Day 7 - Lorraine Hansberry (1930–1965)
Lorraine Hansberry was an African-American playwright and author. Her best known work, A Raisin in the Sun, was inspired by her family’s own battle against racial bias in Chicago. Hansberry explored controversial themes in her writings in addition to racism in America, including abortion, discrimination, and the politics of Africa. In 1957 she joined the lesbian organization Daughters of Bilitis and contributed letters to their magazine, The Ladder, that addressed feminism and homophobia. While she addressed her lesbian identity in the articles she wrote for the magazine, she wrote under the initials L.H. for fear of being discovered as a black lesbian.
Day 8 - Audre Lorde (1934–1992)
In her own words, Audre Lorde was a “black, lesbian, mother, warrior, poet.” Lorde began writing poetry at age 12 and published her first poem in Seventeen magazine at age 15. She helped found Kitchen Table: Women of Color Press, the world’s first publisher run by women of color, in 1980. Her poetry was published regularly throughout her life and she served as the State Poet of New York from 1991 to 1992. Lorde explored issues of class, race, age, gender and – after a series of cancer diagnoses — health, as being fundamental to the female experience. She died of liver cancer in 1992.
Day 9 - Barbara Jordan (1936–1996)
Representative Barbara Jordan (D-Texas) was the first African-American woman elected to Congress from a southern state.
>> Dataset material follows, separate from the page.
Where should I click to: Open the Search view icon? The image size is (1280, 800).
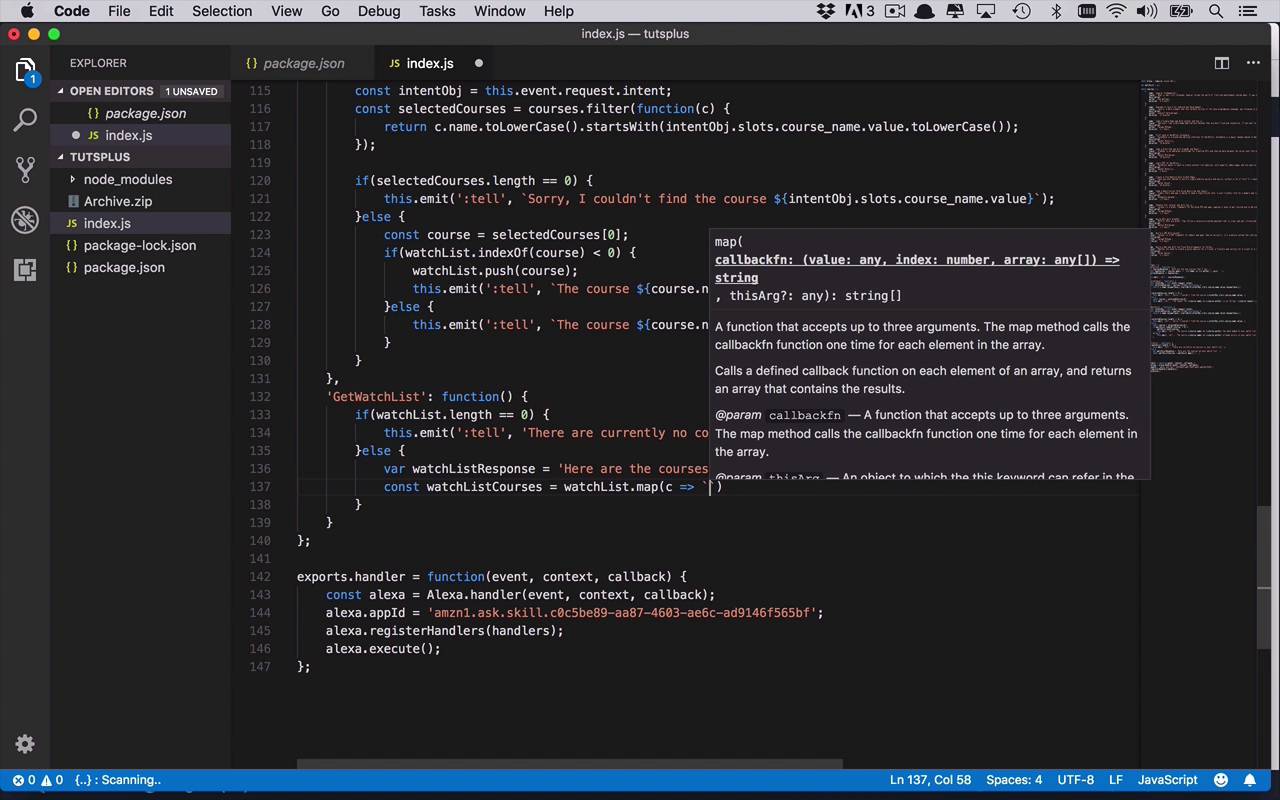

In 1976, she delivered the keynote address at the Democratic National Convention, marking the first time an African-American woman had ever done so. Her speech has since been ranked as one of the top 100 American Speeches of the 20th century and is considered by some historians to be among the best convention keynote speeches in modern history. Although Jordan never publicly acknowledged her sexual orientation, her Houston Chronicle obituary mentioned her longtime companion of more than 20 years, Nancy Earl. Her legacy inspired the Jordan Rustin Coalition, a Los Angeles-based organization dedicated to the empowerment of Black LGBT people and families.
Day 10 - June Jordan (1936-2002)
June Jordan was one of the most widely-published and highly-acclaimed African-American writers of her generation. A poet, playwright, speaker, teacher, journalist and essayist Jordan was also known for her fierce commitment to human rights political activism. Jordan said of her bisexuality, “bisexuality means I am free and I am as likely to want to love a woman as I am likely to want to love a man, and what about that? Isn’t that what freedom implies?” Her influential voice defined the cutting edge of both American poetry and politics during the Civil Rights Movement. She published 27 before her death from breast cancer in 2002 at the age of 65. Three more of her books have been published posthumously.